Development of a Click-Chemistry Reagent Compatible with Mass Cytometry

Abstract

The recent development of mass cytometry has allowed simultaneous detection of 40 or more unique parameters from individual single cells. While similar to flow cytometry, which is based on detection of fluorophores, one key distinguishing feature of mass cytometry is the detection of atomic masses of lanthanides by mass spectrometry in a mass cytometer. Its superior mass resolution results in lack of signal overlap, thereby allowing multiparametric detection of molecular features in each single cell greater than that of flow cytometry, which is limited to 20 parameters.

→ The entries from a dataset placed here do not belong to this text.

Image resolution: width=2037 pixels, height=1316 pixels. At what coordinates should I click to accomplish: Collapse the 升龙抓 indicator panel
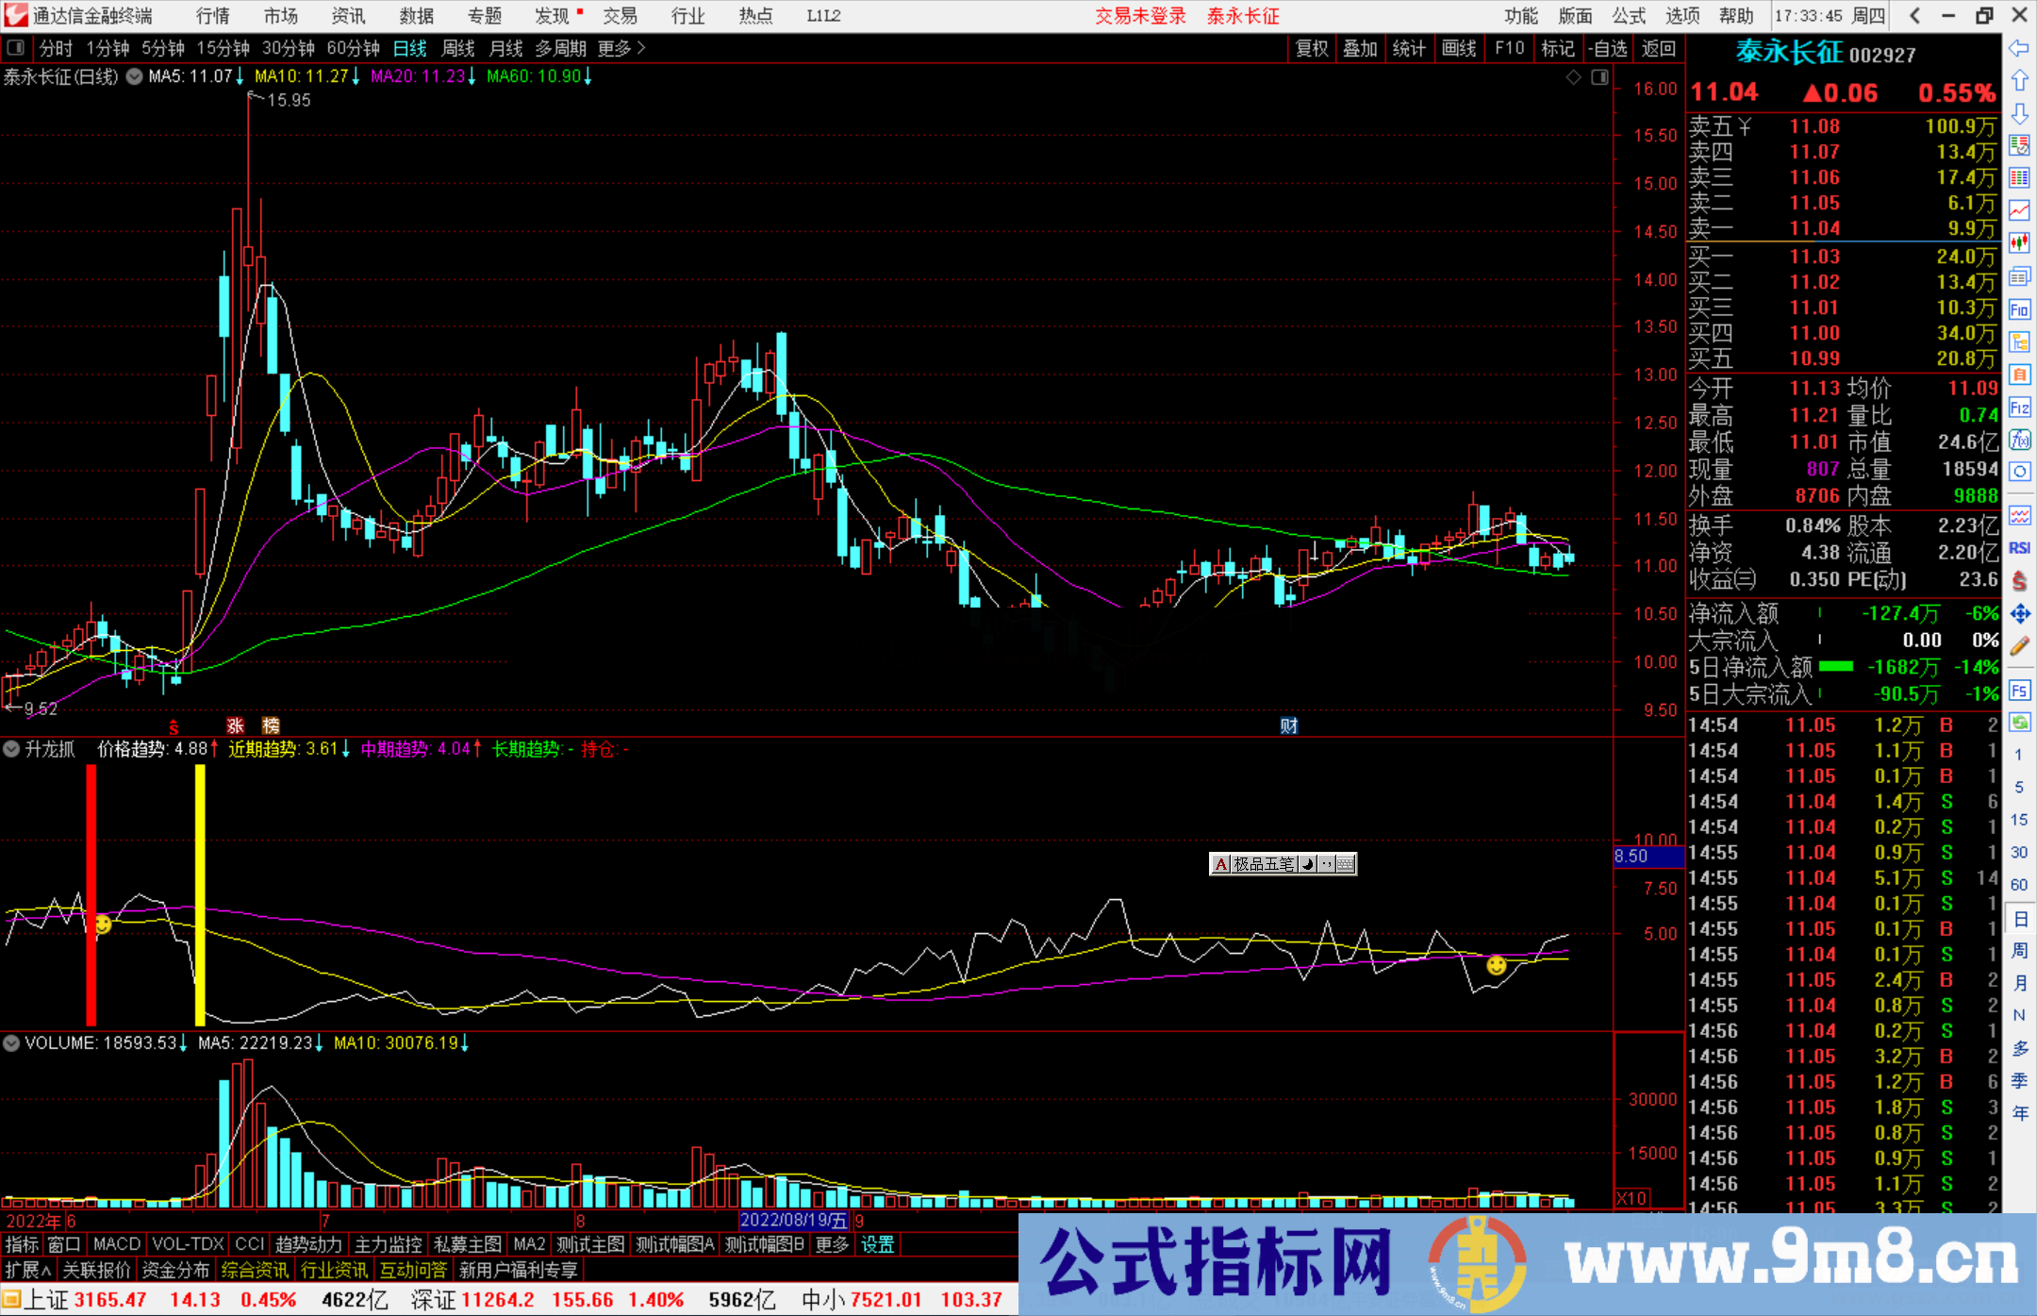pos(11,749)
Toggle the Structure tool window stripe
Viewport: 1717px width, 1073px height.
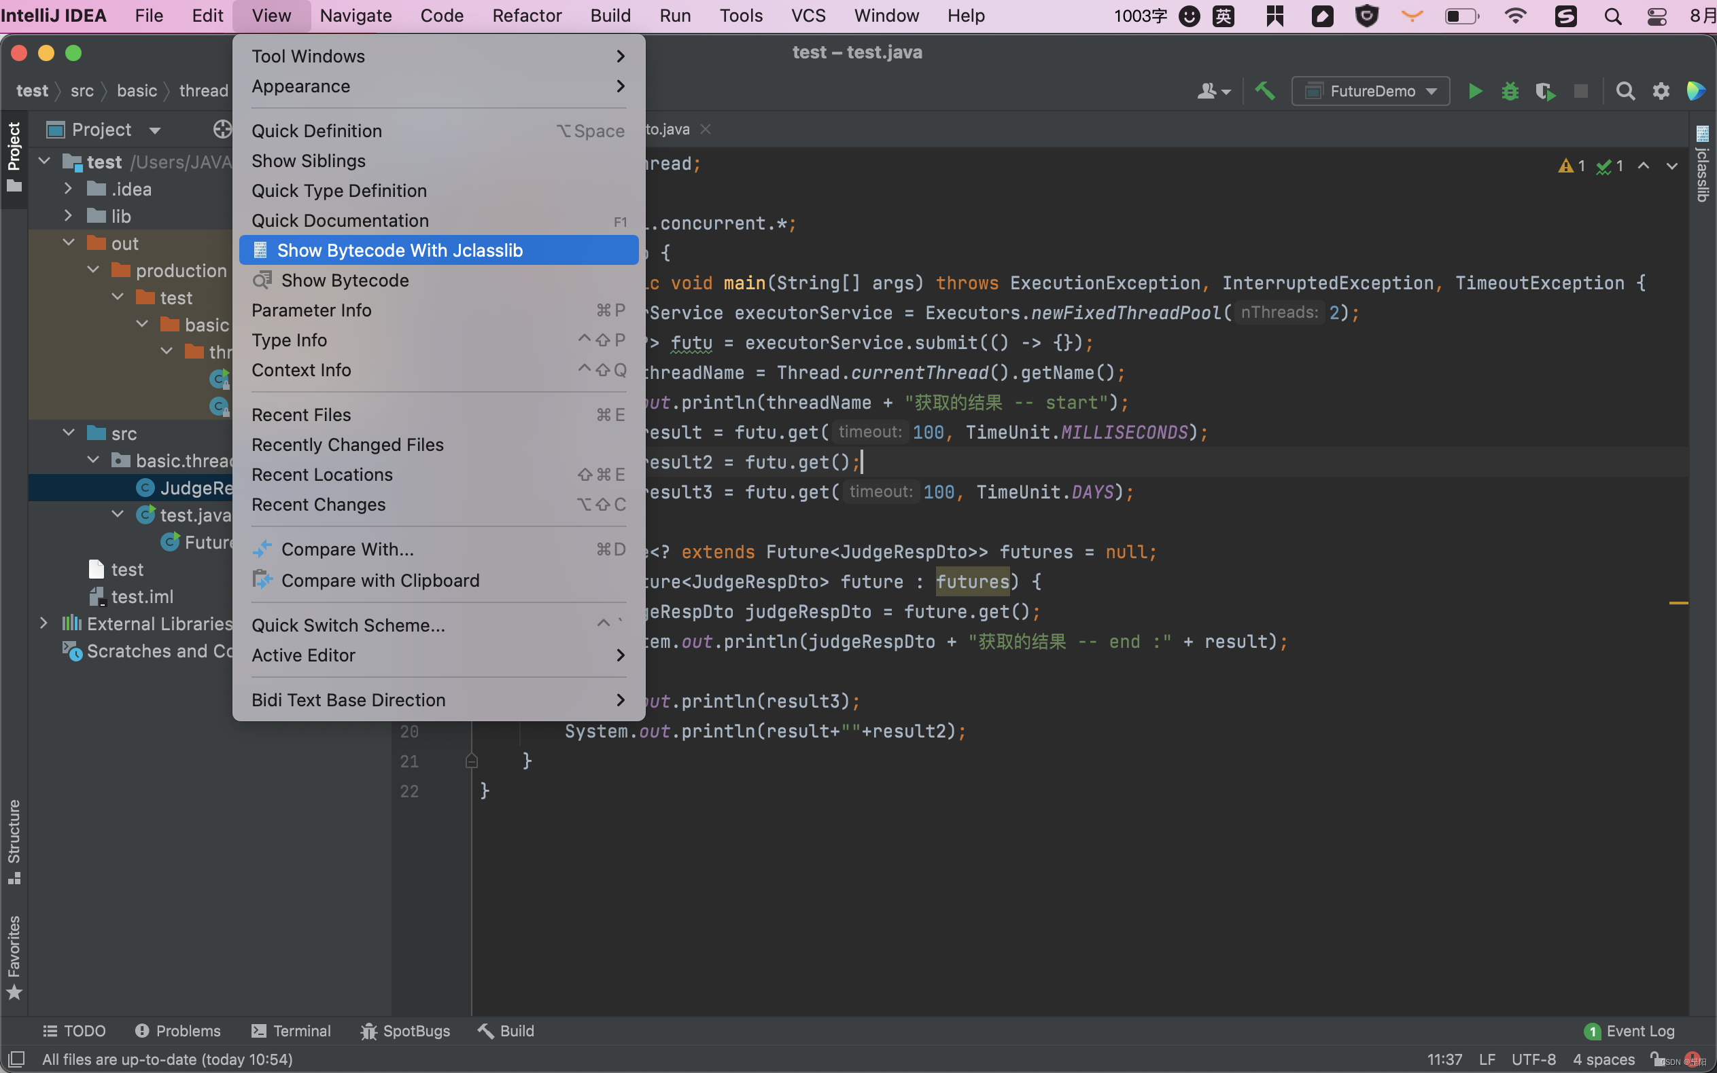[13, 841]
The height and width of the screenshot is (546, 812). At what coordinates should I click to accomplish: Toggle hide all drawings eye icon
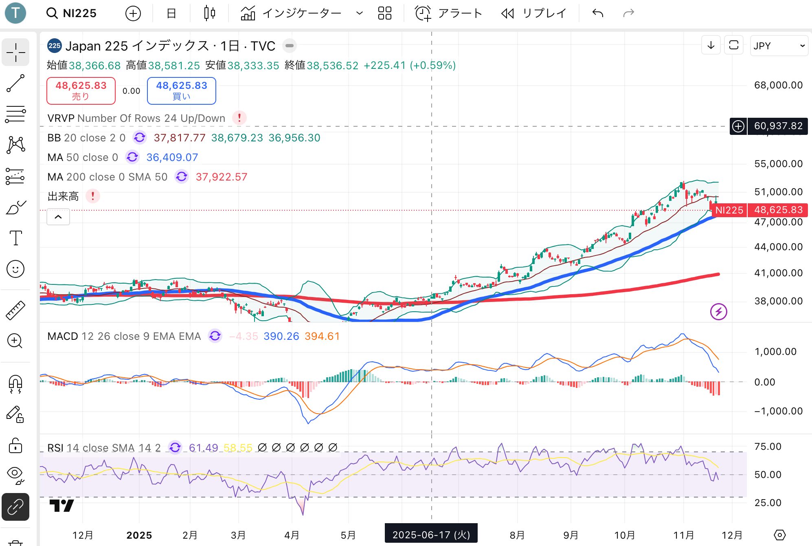15,474
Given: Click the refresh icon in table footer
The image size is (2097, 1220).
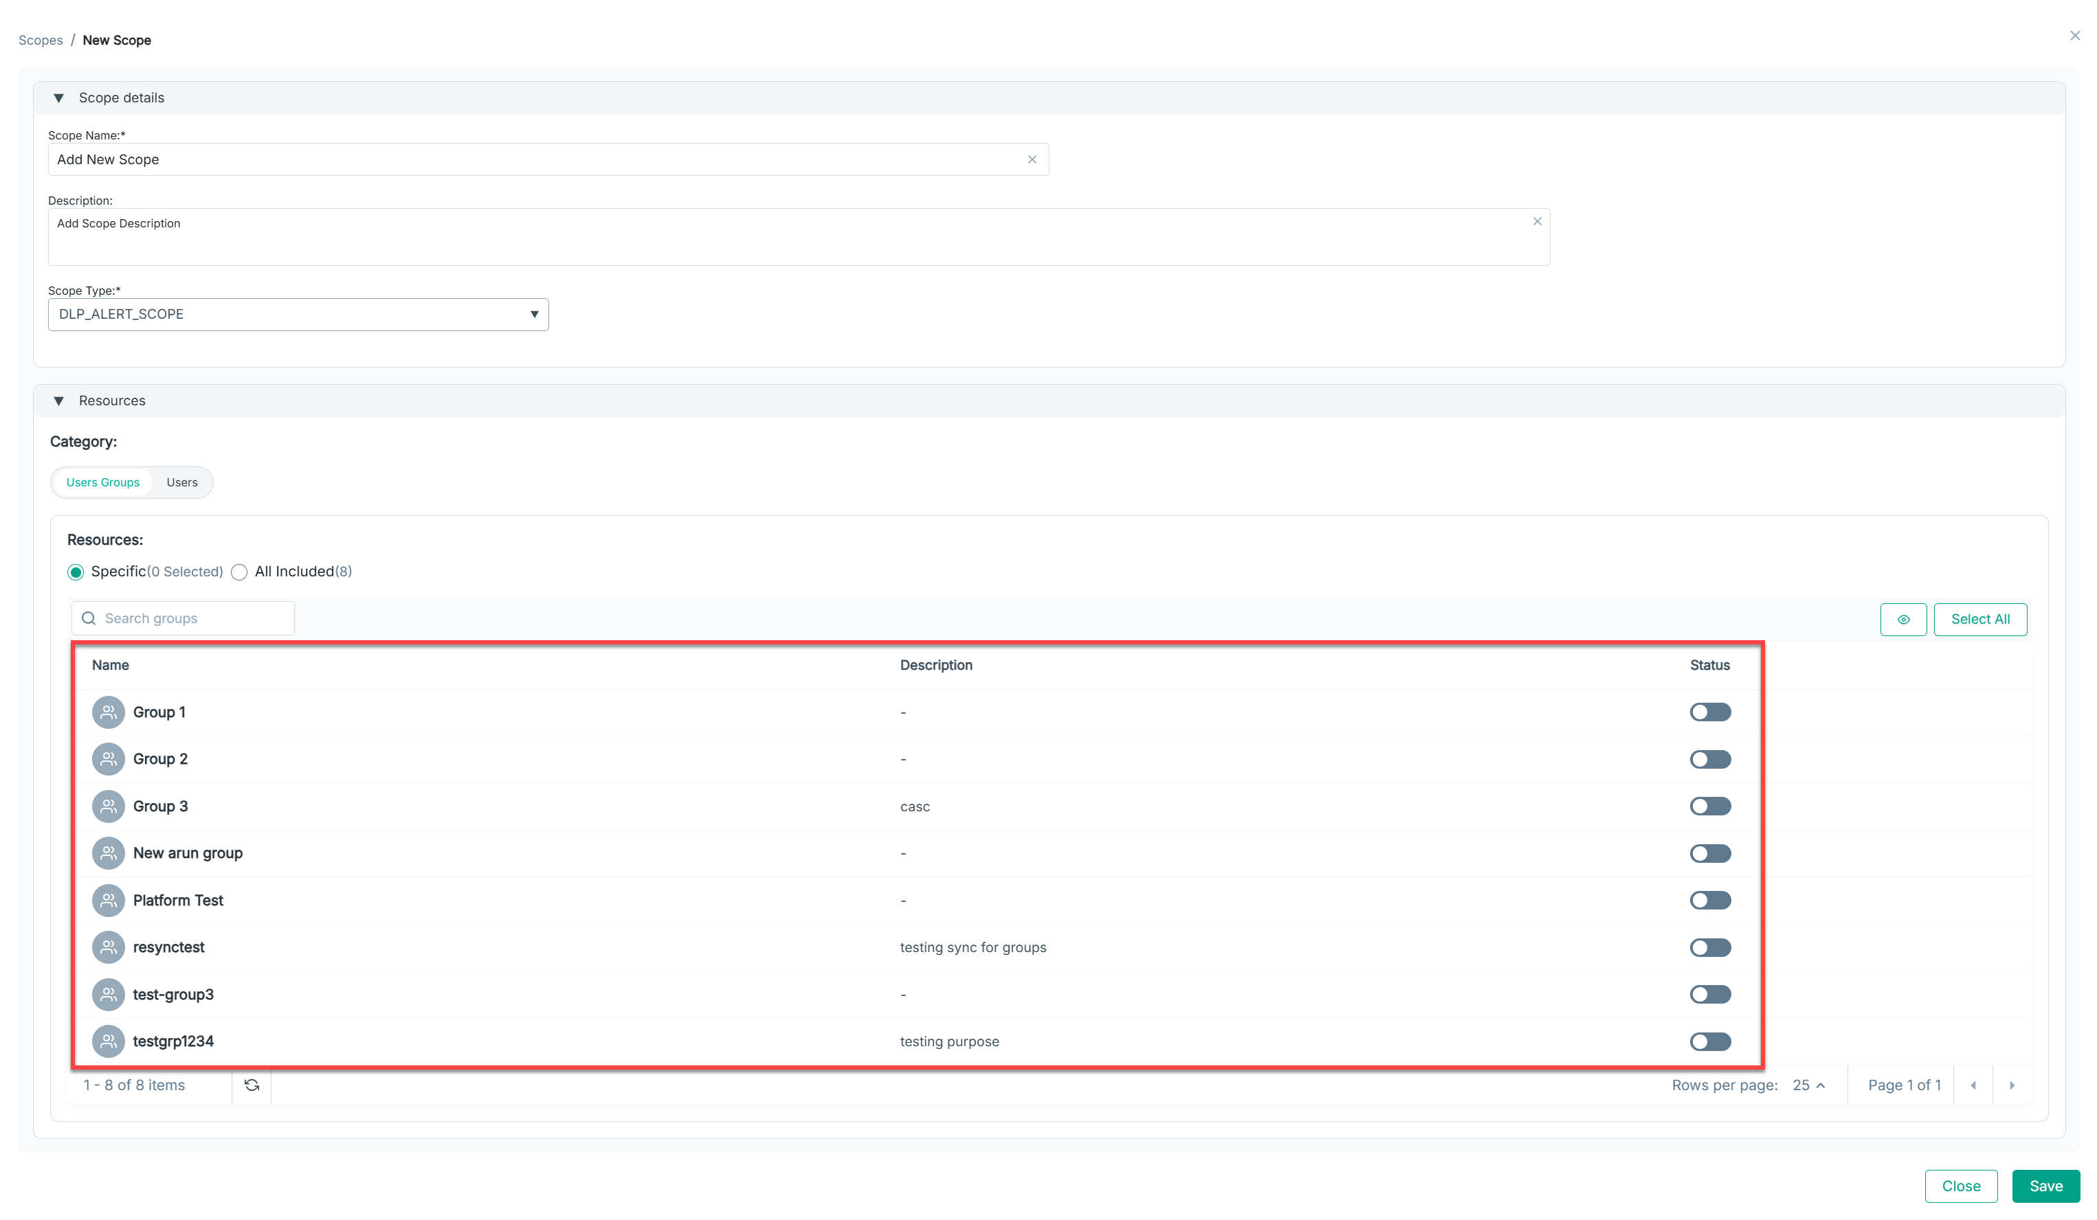Looking at the screenshot, I should [251, 1084].
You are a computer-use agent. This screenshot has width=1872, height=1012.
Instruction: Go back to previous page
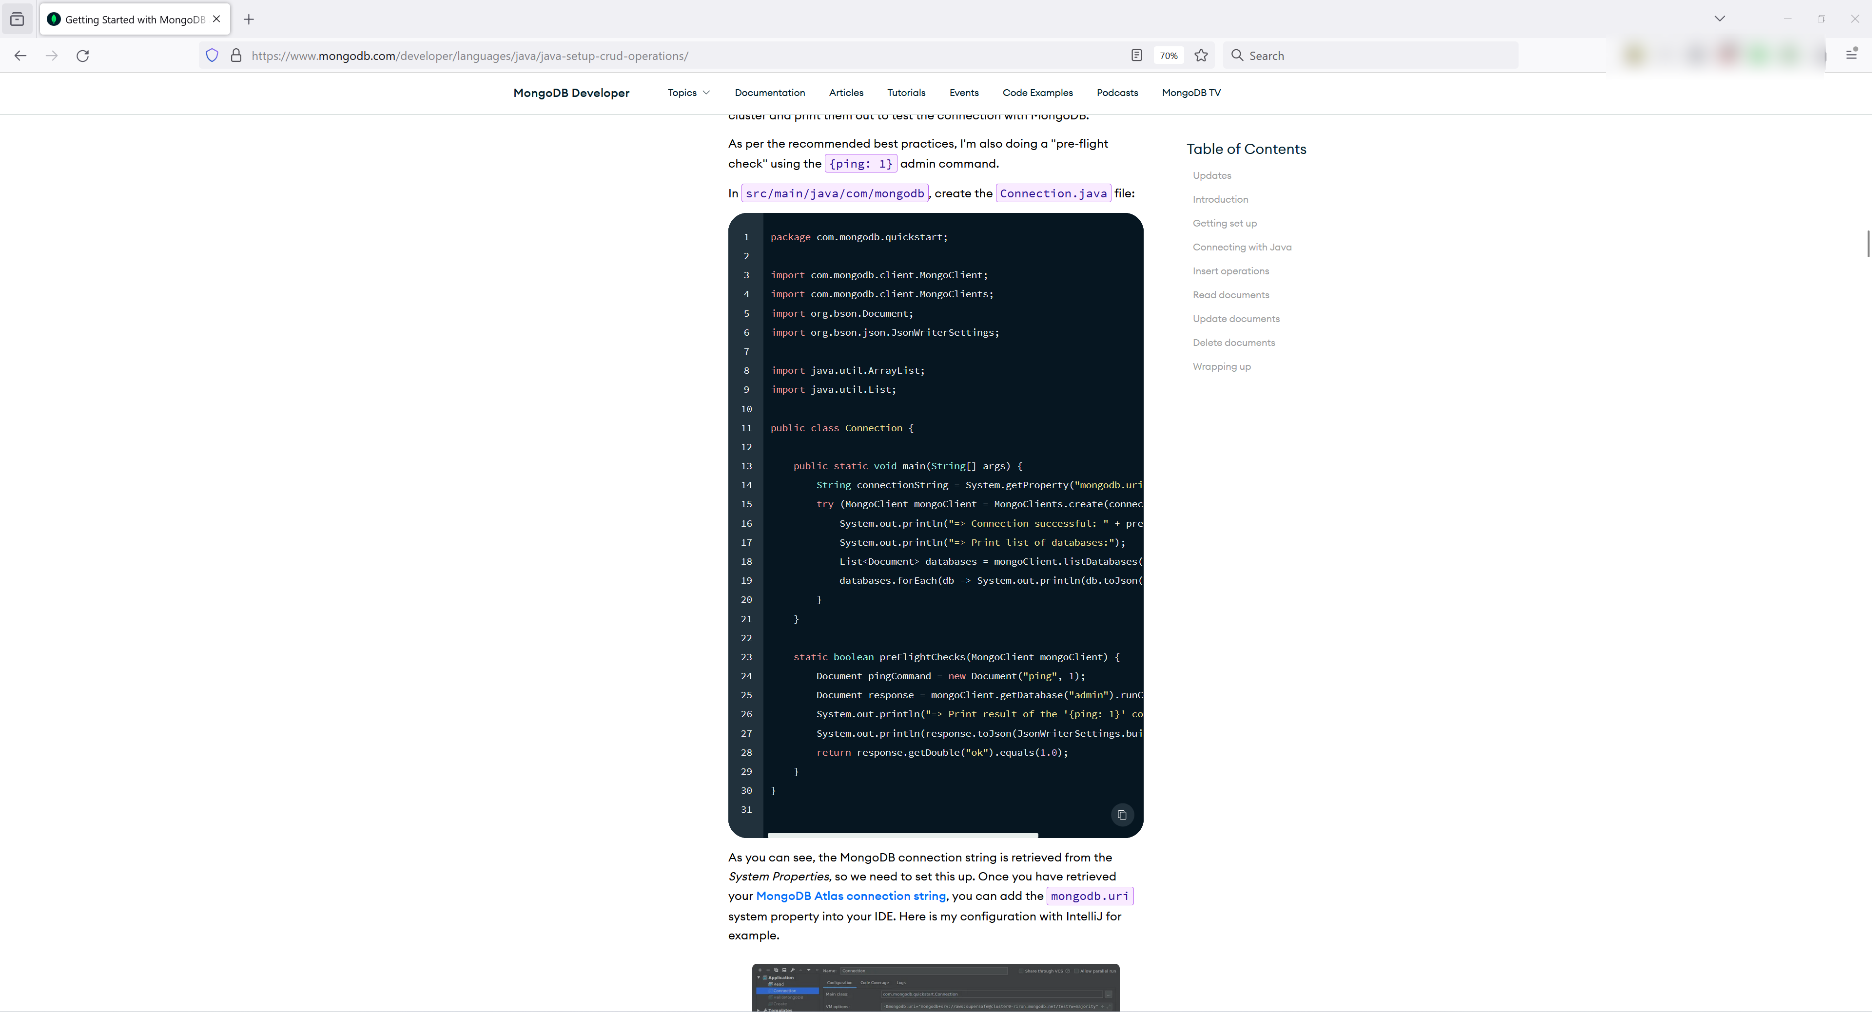(x=20, y=55)
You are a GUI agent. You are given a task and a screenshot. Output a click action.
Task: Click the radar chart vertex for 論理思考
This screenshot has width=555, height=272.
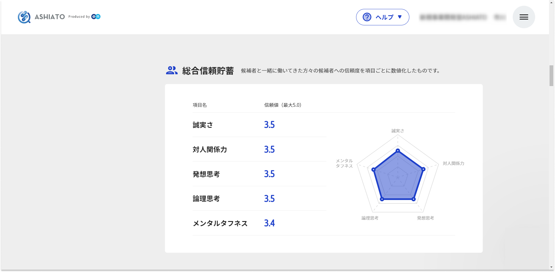click(382, 199)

Unfortunately, most detection in mass cytometry relies on lanthanide-tagged antibodies, which is ideal to detect proteins, but not other types of molecular features. To further expand the repertoire of molecular features that are detectable by mass cytometry, we developed a lanthanide-chelated, azide-containing probe that allows click-chemistry mediated labeling of target molecules. Following incorporation of the thymidine analog 5-ethynyl-2′-deoxyuridine (EdU) during DNA synthesis in S-phase of the cell cycle, we demonstrate that the probe introduced here, tagged with Terbium-159 (159Tb), reacts via copper-catalyzed azide-alkyne Huisgen cycloaddition (click-chemistry) with Edu. Thus, detection of 159Tb makes it possible to measure DNA synthesis in single cells using mass cytometry. The approach introduced here shows similar sensitivity (true positive rate) to other methods used to measure DNA synthesis in single cells by mass cytometry and is compatible with the parallel antibody-based detection of other parameters in single cells. Due to its universal nature, the use of click-chemistry in mass cytometry expands the types of molecular targets that can be monitored by mass cytometry.